Reddit CEO Steve Huffman Wants to Welcome More Than "Supremely Loyal" Readers
Reddit CEO Steve Huffman wants to bridge the gap between the highly karma'd and everyone else.
Reddit CEO and founder Steve Huffman says that he wants to show casual users of the site that “the front page of the internet” is more than just a front page.
At the Transformers conference hosted by The Washington Post on Wednesday, Huffman said that users of the site fall into two categories: “supremely loyal” redditors (including some who go so far as to tattoo the site’s logo on themselves) and the much larger category of casual front-page browsers. Huffman’s “plan for internet domination” involves ushering the latter group deeper into the Reddit universe.
Reddit’s front page is just the tip of the iceberg, with more than 800,000 communities (called subreddits) teeming below the surface. “The big challenge we have right now is how do we make the fact that Reddit is incredibly broad and incredibly deep obvious to our transient users?” Huffman said.
It’s not the first time the Reddit CEO — who returned to the site last summer following a mutiny by moderators after the unexplained firing of a popular Reddit employee Victoria Taylor — has mentioned his intention to change the way users are introduced to the site. “We’ve got our sights on the front page algorithm in general. It can be vastly improved,” he wrote in January, responding to a question about whether Reddit was considering updating the default subreddits that users are automatically subscribed to when they join. He also said that he wasn’t a “fan” of defaults because they make it difficult for new communities to emerge.
While Huffman said he thinks a lot about how to keep the site welcoming to all, he says there are no plans to change the site’s model of self-policing, where volunteer moderators have control over their communities. “[Taking moderation in-house] is something we think about, but we would never do,” he said Wednesday, adding that subverting Reddit’s laissez-faire structure might ruin the culture of self-expression and openness that differentiates the site from social platforms like Facebook.

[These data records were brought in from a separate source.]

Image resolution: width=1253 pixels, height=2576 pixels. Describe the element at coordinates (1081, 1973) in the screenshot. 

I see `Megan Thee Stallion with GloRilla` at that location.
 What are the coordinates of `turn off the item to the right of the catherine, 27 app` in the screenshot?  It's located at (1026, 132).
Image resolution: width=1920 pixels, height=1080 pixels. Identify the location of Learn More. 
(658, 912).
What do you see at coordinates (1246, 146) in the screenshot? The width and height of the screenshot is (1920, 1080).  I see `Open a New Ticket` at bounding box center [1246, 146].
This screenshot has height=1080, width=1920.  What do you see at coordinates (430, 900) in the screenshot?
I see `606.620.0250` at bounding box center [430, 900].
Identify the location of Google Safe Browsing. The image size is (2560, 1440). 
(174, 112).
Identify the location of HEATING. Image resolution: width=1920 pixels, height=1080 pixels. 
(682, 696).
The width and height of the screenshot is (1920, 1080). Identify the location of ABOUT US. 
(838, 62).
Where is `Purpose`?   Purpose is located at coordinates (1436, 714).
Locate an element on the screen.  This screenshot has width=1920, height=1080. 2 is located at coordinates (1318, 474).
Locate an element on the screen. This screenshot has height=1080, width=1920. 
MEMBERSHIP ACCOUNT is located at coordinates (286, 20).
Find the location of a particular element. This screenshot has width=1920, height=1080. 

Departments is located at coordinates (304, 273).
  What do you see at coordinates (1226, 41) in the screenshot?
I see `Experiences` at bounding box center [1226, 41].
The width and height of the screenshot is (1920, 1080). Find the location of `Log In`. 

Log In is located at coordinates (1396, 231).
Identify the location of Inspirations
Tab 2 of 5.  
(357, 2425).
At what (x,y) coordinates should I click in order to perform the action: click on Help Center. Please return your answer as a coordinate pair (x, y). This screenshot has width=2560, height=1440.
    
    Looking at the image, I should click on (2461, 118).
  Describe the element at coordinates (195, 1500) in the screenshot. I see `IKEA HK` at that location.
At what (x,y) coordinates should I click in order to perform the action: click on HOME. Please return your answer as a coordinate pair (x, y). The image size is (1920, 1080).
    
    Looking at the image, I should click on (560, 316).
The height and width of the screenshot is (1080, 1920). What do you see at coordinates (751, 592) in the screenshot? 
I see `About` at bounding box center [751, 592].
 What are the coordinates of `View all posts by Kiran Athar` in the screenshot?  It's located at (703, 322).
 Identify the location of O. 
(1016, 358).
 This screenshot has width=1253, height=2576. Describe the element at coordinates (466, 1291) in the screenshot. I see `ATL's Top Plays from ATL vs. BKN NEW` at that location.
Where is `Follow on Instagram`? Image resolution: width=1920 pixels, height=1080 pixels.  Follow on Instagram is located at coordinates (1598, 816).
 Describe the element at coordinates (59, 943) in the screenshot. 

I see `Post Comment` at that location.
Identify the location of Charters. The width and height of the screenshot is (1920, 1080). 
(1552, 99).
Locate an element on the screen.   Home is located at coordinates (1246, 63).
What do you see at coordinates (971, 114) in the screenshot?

Instead, the new CEO has focused on banning and quarantining the subreddits and “bad actors” that have given Reddit a reputation for being a bastion of harassment and racism online. “We believe that people are fundamentally good,” he told the audience at the Washington Post conference. It’s an attitude that the parts of Reddit that Huffman is trying to amplify — like subreddits where users practice coming out for the first time, or a community where strangers lend each other money — backs up.